■ Excerpt:
-- Opening Marker --

Note that the default value for options not explicitly provided is (usually) False.

datasets: # the collection of datasets
  ds1: # name of dataset
    costfunction: ExtendedUnbinnedNLL # which cost function to use (only ExtendedUnbinnedNLL and UnbinnedNLL are supported)
    data: [...] # list of data
    model: freqfit.models.mymodel # name/location of model to use
    model_parameters: # parameter of the model: name given to this parameter
      a: a_ds1
      b: global_b # shared parameter names indicate the same parameter across different datasets

  ds2:
    try_to_combine: True # whether to attempt to combine this dataset with others (see further details below)
    combined_dataset: empty_ds # name of the group to attempt to join
    costfunction: ExtendedUnbinnedNLL
    data: [] # this dataset has no data
    model: freqfit.models.mymodel
    model_parameters:
      a: a_ds2
      b: global_b

  ds3:
    try_to_combine: True
    combined_dataset: empty_ds
    costfunction: ExtendedUnbinnedNLL
    data: []
    model: freqfit.models.mymodel
    model_parameters:
      a: a_ds3
      b: global_b

combined_datasets: # details of how we should attempt to combine datasets
  empty_ds: # name of the combined datasets
    costfunction: ExtendedUnbinnedNLL
    model: freqfit.models.mymodel # model for the combined group (must match the datasets being added for now)
    model_parameters:
      a: a_empty_ds
      b: global_b

parameters: # the collection of parameters
  a_ds1: # parameter name
    value: 0.0 # parameter value (note it will be a fixed parameter by default)
  a_ds2:
    value: 0.0 # initial guess for the parameter (since it is a fitted parameter)
    includeinfit: true  # whether to include in the fit
    fix_if_no_data: true  # if the dataset has no data, then we will skip trying to fit this parameter
    vary_by_constraint: true  # if we run toys, we will vary the true value of this parameter by the provided constraint
    fixed: false # you can fix parameters that are included in the fit (the only time this option is used, default is false)
  a_ds3:
    value: 0.0
  a_empty_ds: # parameters from combined_datasets also need to appear (nuisance parameters are varied at the level of datasets, not combined datasets)

-- Closing Marker --

■ Recorded information:
-- Opening Marker --

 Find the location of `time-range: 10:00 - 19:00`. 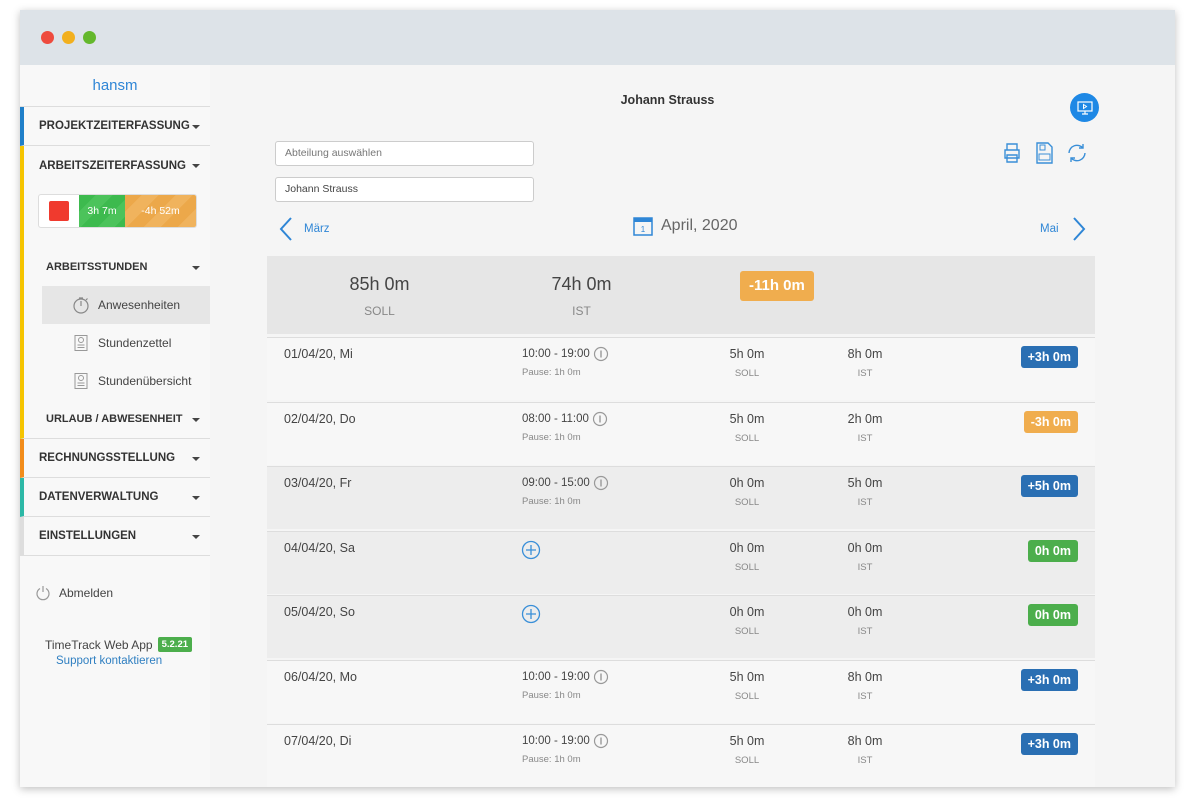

-- Closing Marker --
-- Opening Marker --

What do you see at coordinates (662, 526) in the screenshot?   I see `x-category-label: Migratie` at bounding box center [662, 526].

-- Closing Marker --

■ What to work on:
1. According to the freqfit configuration excerpt, which cost functions are supported?
2. Rename "combined group" to "merged group" in the freqfit configuration excerpt and write out the part between "combined_datasets: # details" and "added for now)", inclusive.
The records were taken from a separate source.

■ Solutions by task:
1. Only ExtendedUnbinnedNLL and UnbinnedNLL are supported.

2.
combined_datasets: # details of how we should attempt to combine datasets
  empty_ds: # name of the combined datasets
    costfunction: ExtendedUnbinnedNLL
    model: freqfit.models.mymodel # model for the merged group (must match the datasets being added for now)